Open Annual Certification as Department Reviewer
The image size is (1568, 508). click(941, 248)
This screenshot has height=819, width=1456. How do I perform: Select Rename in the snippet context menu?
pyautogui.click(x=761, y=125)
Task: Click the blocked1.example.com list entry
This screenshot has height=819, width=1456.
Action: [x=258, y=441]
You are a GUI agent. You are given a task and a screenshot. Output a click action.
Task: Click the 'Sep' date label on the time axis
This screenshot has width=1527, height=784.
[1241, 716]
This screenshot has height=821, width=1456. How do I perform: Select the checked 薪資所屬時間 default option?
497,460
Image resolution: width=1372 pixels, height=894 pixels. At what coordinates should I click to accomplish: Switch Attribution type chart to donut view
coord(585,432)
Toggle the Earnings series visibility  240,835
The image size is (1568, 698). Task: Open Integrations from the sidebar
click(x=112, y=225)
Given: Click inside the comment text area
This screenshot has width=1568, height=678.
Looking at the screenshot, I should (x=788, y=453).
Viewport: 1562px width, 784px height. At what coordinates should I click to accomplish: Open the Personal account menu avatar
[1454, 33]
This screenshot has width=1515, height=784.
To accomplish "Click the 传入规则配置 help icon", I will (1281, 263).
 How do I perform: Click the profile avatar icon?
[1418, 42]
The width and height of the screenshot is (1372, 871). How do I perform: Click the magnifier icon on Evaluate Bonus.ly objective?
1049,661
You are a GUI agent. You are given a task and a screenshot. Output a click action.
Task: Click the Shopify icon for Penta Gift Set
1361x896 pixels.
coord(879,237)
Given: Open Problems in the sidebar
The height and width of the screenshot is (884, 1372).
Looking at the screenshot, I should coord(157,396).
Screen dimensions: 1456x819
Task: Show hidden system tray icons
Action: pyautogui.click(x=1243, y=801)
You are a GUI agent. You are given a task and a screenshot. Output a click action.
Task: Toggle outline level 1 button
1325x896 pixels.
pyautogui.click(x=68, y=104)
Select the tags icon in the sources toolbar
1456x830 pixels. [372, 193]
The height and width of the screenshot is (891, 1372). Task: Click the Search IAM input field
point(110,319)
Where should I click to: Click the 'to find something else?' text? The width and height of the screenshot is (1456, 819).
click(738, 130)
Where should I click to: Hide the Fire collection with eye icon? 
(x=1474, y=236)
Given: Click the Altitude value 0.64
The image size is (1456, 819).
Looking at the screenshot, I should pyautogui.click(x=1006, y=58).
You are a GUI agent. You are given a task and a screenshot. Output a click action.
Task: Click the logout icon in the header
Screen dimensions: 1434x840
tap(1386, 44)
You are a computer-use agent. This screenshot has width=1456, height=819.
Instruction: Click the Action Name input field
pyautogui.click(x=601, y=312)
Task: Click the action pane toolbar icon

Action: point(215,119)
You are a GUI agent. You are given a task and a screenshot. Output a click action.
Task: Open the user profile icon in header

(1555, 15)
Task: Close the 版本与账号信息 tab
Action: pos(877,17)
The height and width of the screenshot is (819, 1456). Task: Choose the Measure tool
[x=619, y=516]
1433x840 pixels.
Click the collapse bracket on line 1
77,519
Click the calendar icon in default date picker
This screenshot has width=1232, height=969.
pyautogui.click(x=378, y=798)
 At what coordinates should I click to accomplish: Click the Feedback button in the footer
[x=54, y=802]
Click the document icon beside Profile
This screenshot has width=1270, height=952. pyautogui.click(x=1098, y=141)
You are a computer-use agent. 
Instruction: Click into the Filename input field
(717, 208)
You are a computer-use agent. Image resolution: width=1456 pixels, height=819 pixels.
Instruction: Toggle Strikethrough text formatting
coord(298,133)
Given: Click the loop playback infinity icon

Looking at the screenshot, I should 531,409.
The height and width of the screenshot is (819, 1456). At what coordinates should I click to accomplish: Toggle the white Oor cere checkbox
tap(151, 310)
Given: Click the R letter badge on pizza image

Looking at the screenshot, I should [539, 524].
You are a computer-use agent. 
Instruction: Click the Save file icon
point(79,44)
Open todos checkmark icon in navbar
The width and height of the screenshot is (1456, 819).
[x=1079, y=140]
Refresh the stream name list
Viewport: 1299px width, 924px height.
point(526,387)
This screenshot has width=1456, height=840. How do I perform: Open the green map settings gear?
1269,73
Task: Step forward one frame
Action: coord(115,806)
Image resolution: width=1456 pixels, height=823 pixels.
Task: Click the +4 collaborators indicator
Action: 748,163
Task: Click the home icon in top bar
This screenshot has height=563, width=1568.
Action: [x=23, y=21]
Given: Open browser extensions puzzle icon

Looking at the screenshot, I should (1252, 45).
--------------------------------------------------
**Assignment:**
Your task is to set down all of the entries exactly as they appear.

**Problem solution:**
Open Annual Certification as Department Reviewer
The image size is (1568, 508). click(941, 248)
This screenshot has height=819, width=1456. How do I perform: Select Rename in the snippet context menu?
pyautogui.click(x=761, y=125)
Task: Click the blocked1.example.com list entry
This screenshot has height=819, width=1456.
Action: [x=258, y=441]
You are a GUI agent. You are given a task and a screenshot. Output a click action.
Task: Click the 'Sep' date label on the time axis
This screenshot has width=1527, height=784.
[1241, 716]
This screenshot has height=821, width=1456. How do I perform: Select the checked 薪資所屬時間 default option?
497,460
Image resolution: width=1372 pixels, height=894 pixels. At what coordinates should I click to accomplish: Switch Attribution type chart to donut view
coord(585,432)
Toggle the Earnings series visibility  240,835
The image size is (1568, 698). Task: Open Integrations from the sidebar
click(x=112, y=225)
Given: Click inside the comment text area
This screenshot has width=1568, height=678.
Looking at the screenshot, I should (x=788, y=453).
Viewport: 1562px width, 784px height. At what coordinates should I click to accomplish: Open the Personal account menu avatar
[1454, 33]
This screenshot has width=1515, height=784.
To accomplish "Click the 传入规则配置 help icon", I will (1281, 263).
 How do I perform: Click the profile avatar icon?
[1418, 42]
The width and height of the screenshot is (1372, 871). How do I perform: Click the magnifier icon on Evaluate Bonus.ly objective?
1049,661
You are a GUI agent. You are given a task and a screenshot. Output a click action.
Task: Click the Shopify icon for Penta Gift Set
1361x896 pixels.
coord(879,237)
Given: Open Problems in the sidebar
The height and width of the screenshot is (884, 1372).
Looking at the screenshot, I should coord(157,396).
Screen dimensions: 1456x819
Task: Show hidden system tray icons
Action: pyautogui.click(x=1243, y=801)
You are a GUI agent. You are given a task and a screenshot. Output a click action.
Task: Toggle outline level 1 button
1325x896 pixels.
pyautogui.click(x=68, y=104)
Select the tags icon in the sources toolbar
1456x830 pixels. [372, 193]
The height and width of the screenshot is (891, 1372). Task: Click the Search IAM input field
point(110,319)
Where should I click to: Click the 'to find something else?' text? The width and height of the screenshot is (1456, 819).
click(738, 130)
Where should I click to: Hide the Fire collection with eye icon? 
(x=1474, y=236)
Given: Click the Altitude value 0.64
The image size is (1456, 819).
Looking at the screenshot, I should pyautogui.click(x=1006, y=58).
You are a GUI agent. You are given a task and a screenshot. Output a click action.
Task: Click the logout icon in the header
Screen dimensions: 1434x840
tap(1386, 44)
You are a computer-use agent. This screenshot has width=1456, height=819.
Instruction: Click the Action Name input field
pyautogui.click(x=601, y=312)
Task: Click the action pane toolbar icon

Action: point(215,119)
You are a GUI agent. You are given a task and a screenshot. Output a click action.
Task: Open the user profile icon in header

(1555, 15)
Task: Close the 版本与账号信息 tab
Action: pos(877,17)
The height and width of the screenshot is (819, 1456). Task: Choose the Measure tool
[x=619, y=516]
1433x840 pixels.
Click the collapse bracket on line 1
77,519
Click the calendar icon in default date picker
This screenshot has width=1232, height=969.
pyautogui.click(x=378, y=798)
 At what coordinates should I click to accomplish: Click the Feedback button in the footer
[x=54, y=802]
Click the document icon beside Profile
This screenshot has width=1270, height=952. pyautogui.click(x=1098, y=141)
You are a computer-use agent. 
Instruction: Click into the Filename input field
(717, 208)
You are a computer-use agent. Image resolution: width=1456 pixels, height=819 pixels.
Instruction: Toggle Strikethrough text formatting
coord(298,133)
Given: Click the loop playback infinity icon

Looking at the screenshot, I should 531,409.
The height and width of the screenshot is (819, 1456). At what coordinates should I click to accomplish: Toggle the white Oor cere checkbox
tap(151, 310)
Given: Click the R letter badge on pizza image

Looking at the screenshot, I should [539, 524].
You are a computer-use agent. 
Instruction: Click the Save file icon
point(79,44)
Open todos checkmark icon in navbar
The width and height of the screenshot is (1456, 819).
[x=1079, y=140]
Refresh the stream name list
Viewport: 1299px width, 924px height.
point(526,387)
This screenshot has width=1456, height=840. How do I perform: Open the green map settings gear?
1269,73
Task: Step forward one frame
Action: coord(115,806)
Image resolution: width=1456 pixels, height=823 pixels.
Task: Click the +4 collaborators indicator
Action: 748,163
Task: Click the home icon in top bar
This screenshot has height=563, width=1568.
Action: [x=23, y=21]
Given: Open browser extensions puzzle icon

Looking at the screenshot, I should (1252, 45).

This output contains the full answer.